The film also touches, then, on the question of the complicity of officers and administrators high-up in the Bush Administration in the acts of prisoner abuse and torture when the foot soldiers were told to make a prisoner's life miserable, and when prisoners held by highly-trained operatives left the prison in body bags. Will a war crimes tribunal one day bring the men in suits to justice?

At it's most profound and haunting level, the film asks the question of what in the American psyche allowed the women and men at Abu Ghraib to pull the stunts they did, and what's more, to make photo trophies of it all?

The late Susan Sontag, writing in The New York Times Magazine, saw the Abu Ghraib events as evidence of the pervasive sickness of American culture where pornography, violence and an obsession to document and publicize our most personal - even deviant - lives. "Soldiers now pose, thumbs up, before the atrocities they commit," Sontag wrote, "and send the pictures to their buddies. Secrets of private life that, formerly, you would have given anything to conceal, you now clamor to be invited on a television show to reveal."
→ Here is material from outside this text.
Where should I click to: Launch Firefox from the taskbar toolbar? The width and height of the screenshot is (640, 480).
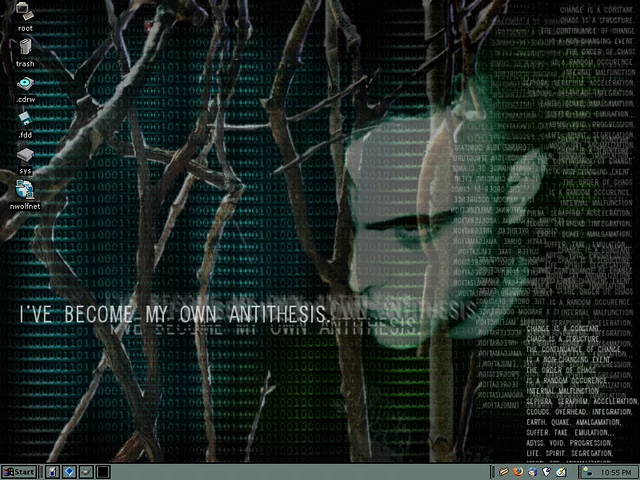(x=518, y=472)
When violence, pornography, humiliation and killing are acceptable in mainstream culture, whether perpetrated against "enemy combatants" in the Middle East or as urban gang members, addicts or immigrant workers trying to "sneak" into America, we will continue to sell television series like 24 and video games like Grand Theft Auto; we will see more Abu Ghraibs and Gitmos - if soldiers are foolish enough to keep taking the pictures.

And if Ashcroft in his testimony before Congress continues to defend the atrocities at Abu Ghraib, Guantanomo and countless other secret interrogation and prison cells around the world, then we know that the sickness in the popular culture of America extends to the highest reaches or lowest depths of our political culture, as well.